I’m stuck in error situation. I have posted some questions for this model.
So, I changed model a lot. But, Every time I make a new edit, I get a new error.
The input is scaled from 0 to 1, and an error occurs when the value of [236,1] is output through LSTM and Linear. The input data is 236 difference values in the price data.
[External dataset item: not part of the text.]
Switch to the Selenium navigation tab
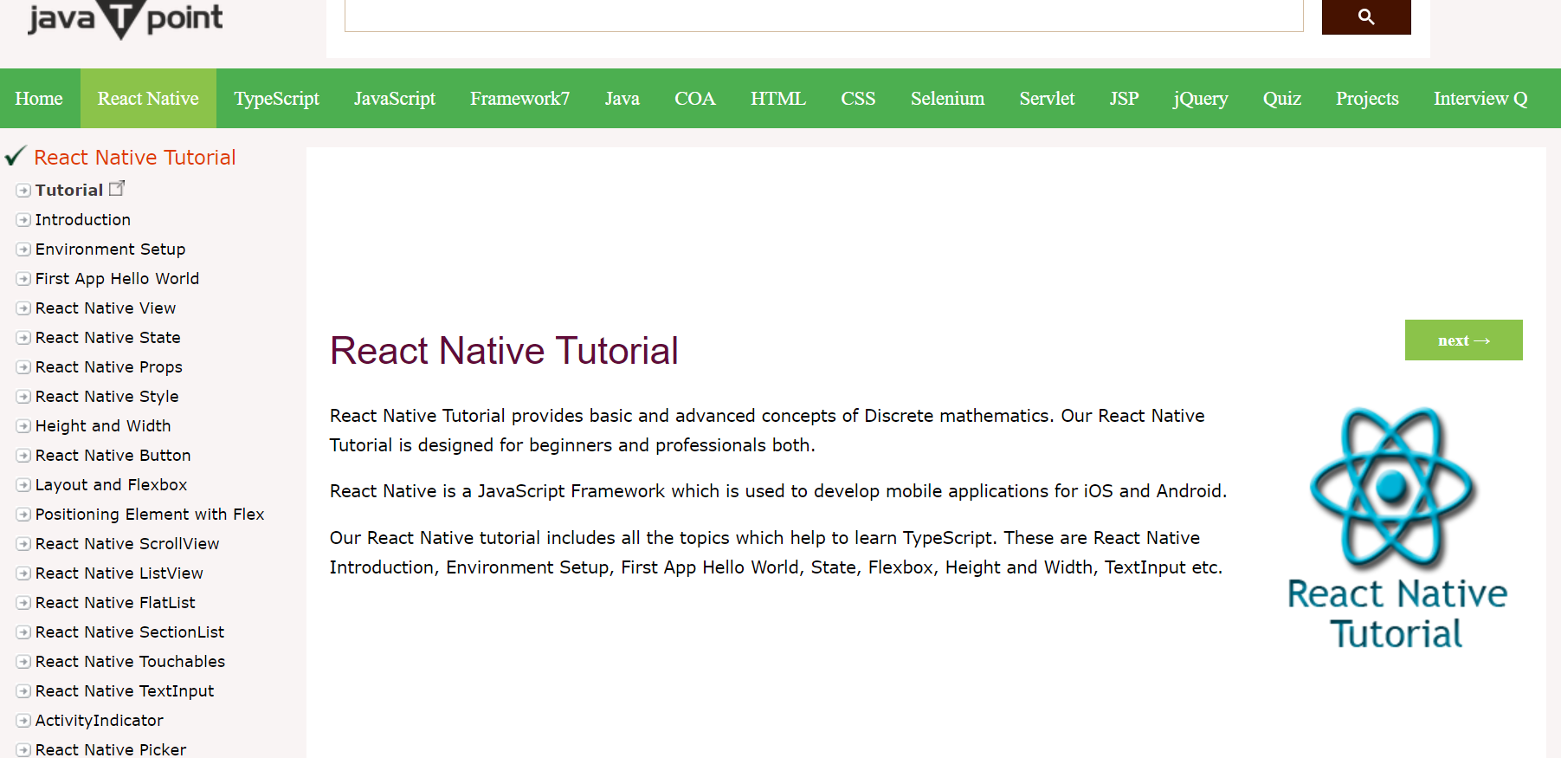1561x758 pixels. pos(947,99)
For example, Day2 - Day1 is the data of input 1.
from pandas import Series
from pandas import DataFrame
from pandas import concat
from pandas import read_csv
from pandas import datetime
from sklearn.metrics import mean_squared_error
from sklearn.preprocessing import MinMaxScaler
from math import sqrt
from matplotlib import pyplot
import numpy
import torch.nn as nn
import torch
from torch.autograd import Variable
def timeseries_to_supervised(data, lag=1):
#label 값을 만드는 함수
df = DataFrame(data)
#columns는 label 값으로 data를 한개씩 내린 결과값을 갖게된다 shift함수사용
## x1 x2
##0 206 nan
##1 226 206
##2 245 226
##3 265 245
##4 283 265
##5 nan 283
columns = [df.shift(i) for i in range(1, lag+1)]
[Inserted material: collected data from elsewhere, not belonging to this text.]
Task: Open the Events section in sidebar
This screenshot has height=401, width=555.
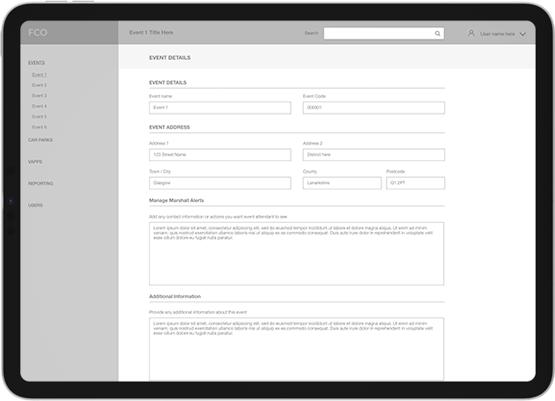Action: click(x=36, y=63)
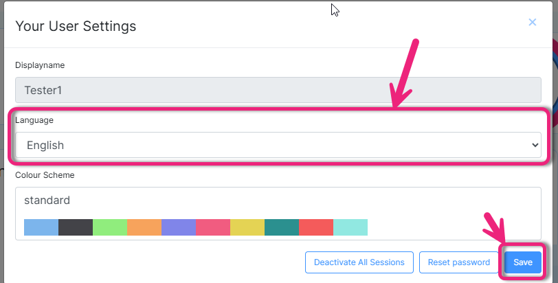Click the Displayname label text
Screen dimensions: 558x283
click(40, 65)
#concat : axis = 1이면 columns를 구성
df = concat(columns, axis = 1)
#nan 값을 0 으로 바꾼다
df.fillna(0, inplace = True)
return df
def difference(dataset, interval=1):
diff = list()
for i in range(interval, len(dataset)):
value = dataset[i] - dataset[i - interval]
diff.append(value)
#One-dimensional ndarray with axis labels를 만드는 Series(Diff)
return Series(diff)
# scale train and test data to [-1, 1]
def scale(train, test):
# fit scaler
scaler = MinMaxScaler(feature_range=(0, 1))
scaler = scaler.fit(train)
# transform train
print("Train Data Shape" , train.shape)
train = train.reshape(train.shape[0], train.shape[1])
train_scaled = scaler.transform(train)
# transform test
test = test.reshape(test.shape[0], test.shape[1])
test_scaled = scaler.transform(test)
return scaler, train_scaled, test_scaled
def invert_scale(scaler, X, value):
new_row = [x for x in X] + [value]
array = numpy.array(new_row)
array = array.reshape(1, len(array))
inverted = scaler.inverse_transform(array)
return inverted[0, -1]
class model(nn.Module):
def __init__(self, input_size, hidden_size, num_layers):
super(model, self).__init__()
self.input_size =input_size
self.hidden_size = hidden_size
self. num_layers = num_layers
self.rnn = nn.LSTM(input_size, hidden_size, num_layers)
self.dense = nn.Linear(hidden_size,1)
def forward(self, input, hidden, cell):
out, hidden = self.rnn(input, (hidden, cell))
output = self.dense(out)
return output
if __name__ == "__main__":
# squeeze = True이면 index 열을 제외한 하나의 열만을 가져올 때 해당 열을 Series로 만들어서 반환해준다
series = read_csv('C:/Users/asdfw/Desktop/ICC_Example/data/BTCUSD.csv', header=0, parse_dates=[0], index_col=0, squeeze=True)
# transform data to be stationary
raw_values = series.values
diff_values = difference(raw_values, 1)
# transform data to be supervised learning
supervised = timeseries_to_supervised(diff_values, 1)
supervised_values = supervised.values
split = int(395*0.6)
train, test = supervised_values[0:split], supervised_values[split:]
#print(train)
# transform the scale of the data
scaler, train_scaled, test_scaled = scale(train, test)
#------------scaled된 data를 토대로 모델을 훈련시킨다--------------------
input_size = 1
hidden_size = 59
num_layers = 1
batch_size = 1
seq_len = len(train) - 1
rnn = model(input_size, hidden_size, num_layers)
optimizer = torch.optim.Adam(rnn.parameters(), lr = 0.0001)
#--------rnn(input) predict 수행---------
#Series 데이터인 train은 numpy의 ndarray이므로 torch tensor로 바꾸어 주어야한다
X = Variable(torch.from_numpy(train[:-1,:]).float())
y = Variable(torch.from_numpy(train[-1,:]))
X = X.view(-1, batch_size, input_size)
for i in range(0, 10):
hidden = Variable(torch.zeros(num_layers,batch_size,hidden_size))
cell = Variable(torch.zeros(num_layers,batch_size,hidden_size))
print('X shape / Y shape', X.size(), y.size())
predict = rnn(X, hidden, cell)
loss = nn.CrossEntropyLoss()
print('Predict size is ', predict.size())
predict = predict.view(-1, 1)
y = y.long()
err = loss(predict, y.view(-1))
err.backward()
optimizer.step()
print('Loss Is :::', loss)
This is my source code. And I got an error like this.
How to solve that problem…?
I don’t know anything to solve it.
Maybe someone could complete my code based on it?
I want to go on studying the finished model.